What is going on and how is it impacting oil prices?

We saw OPEC and Russia delay the Monday meeting until Thursday. That sent the markets into a tizzy early in the week.

Expectations are for some form of an agreement, however, with both sides agreeing to meet. Both would have likely delayed further had there been little to put on the table on Thursday.

In reality, however, the U.S, Canada and the rest will also need to cut production. If the U.S, in particular, fails to also agree to any cuts then both Russia and OPEC may fail to adhere to any agreements made this week…

Dukascopy: I agree, it is well known that a majority of oil producers need oil to remain above 40 Dollars per barrel to remain in business. At the top of this is the Russian Federal budget that is planned with 42 USD in mind, and oil sales make up nearly 60% of government income.

In the meantime, we still have the coronavirus outbreak going on. It has been dictating most of the equity market moves. Moreover, as countries react to it with stimulus, we are seeing moves on the currency exchange rate charts.
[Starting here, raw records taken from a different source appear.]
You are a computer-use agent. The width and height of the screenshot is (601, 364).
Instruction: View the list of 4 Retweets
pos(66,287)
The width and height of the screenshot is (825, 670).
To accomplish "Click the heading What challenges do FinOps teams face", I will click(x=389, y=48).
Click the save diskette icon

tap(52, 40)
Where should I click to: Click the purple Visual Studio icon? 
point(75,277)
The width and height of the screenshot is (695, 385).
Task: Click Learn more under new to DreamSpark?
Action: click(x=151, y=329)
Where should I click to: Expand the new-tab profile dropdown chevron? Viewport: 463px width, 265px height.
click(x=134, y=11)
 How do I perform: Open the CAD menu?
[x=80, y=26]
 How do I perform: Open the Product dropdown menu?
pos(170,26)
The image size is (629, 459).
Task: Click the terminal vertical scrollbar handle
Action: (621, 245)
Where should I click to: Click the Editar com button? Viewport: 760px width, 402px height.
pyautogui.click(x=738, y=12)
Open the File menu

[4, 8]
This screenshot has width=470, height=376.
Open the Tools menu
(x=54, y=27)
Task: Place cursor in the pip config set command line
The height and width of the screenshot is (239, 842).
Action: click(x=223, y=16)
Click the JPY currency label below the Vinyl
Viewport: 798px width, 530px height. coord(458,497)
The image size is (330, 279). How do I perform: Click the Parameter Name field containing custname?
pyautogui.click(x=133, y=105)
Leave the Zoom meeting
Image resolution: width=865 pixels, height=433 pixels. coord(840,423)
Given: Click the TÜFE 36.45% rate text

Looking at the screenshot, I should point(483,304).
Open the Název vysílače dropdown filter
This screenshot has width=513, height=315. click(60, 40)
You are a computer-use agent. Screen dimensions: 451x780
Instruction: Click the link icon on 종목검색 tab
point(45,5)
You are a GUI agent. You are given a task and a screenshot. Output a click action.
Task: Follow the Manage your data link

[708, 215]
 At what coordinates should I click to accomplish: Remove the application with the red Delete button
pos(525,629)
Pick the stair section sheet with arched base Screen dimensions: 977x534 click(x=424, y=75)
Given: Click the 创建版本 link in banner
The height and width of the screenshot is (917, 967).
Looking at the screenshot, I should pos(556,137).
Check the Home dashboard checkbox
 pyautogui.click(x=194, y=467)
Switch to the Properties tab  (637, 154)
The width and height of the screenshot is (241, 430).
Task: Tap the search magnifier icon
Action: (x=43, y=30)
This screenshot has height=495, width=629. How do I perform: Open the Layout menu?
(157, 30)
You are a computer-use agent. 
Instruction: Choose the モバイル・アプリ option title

We are seeing governments and central banks committed to offset the impact of the virus on the respective economies.

The governments, central banks, and even the markets will need to let the dust settle, however.

We saw the number of new cases slow on Monday and then rise again on Tuesday, which caught the markets off guard. Hopes had been for a downward trend to continue through the week.

Tuesday’s COVID-19 numbers were a reminder that we are not out of the woods just yet.

From a stimulus perspective, it’s not in place to support an economic rebound once the virus has been contained and lockdown measures eased.

Central banks and governments will need to deliver more down the road. For the likes of FED, what ammo they have left will be one question that the markets will have to ask.

On Wednesday morning we heard the RBNZ talk of a willingness to ramp up its purchasing program. There was even the talk of negative rates down the road…. This weighed on the Kiwi Dollar mid-week.

So, we are seeing plenty of volatility across the FX and equity markets. With plenty of uncertainty over what lies ahead, this is unlikely to abate anytime soon.

Dukascopy: So the selling and the virus spread have calmed down for the time being. It might give the governments some time to prepare for battling the virus not only from a medical but also from an economical perspective.

The spread of the virus has certainly eased. We are not seeing numbers similar to those last week. But, France saw a spike on Saturday and another on Tuesday. Italy also saw another rise after having reported its lowest number of new cases since Mid-March on Tuesday.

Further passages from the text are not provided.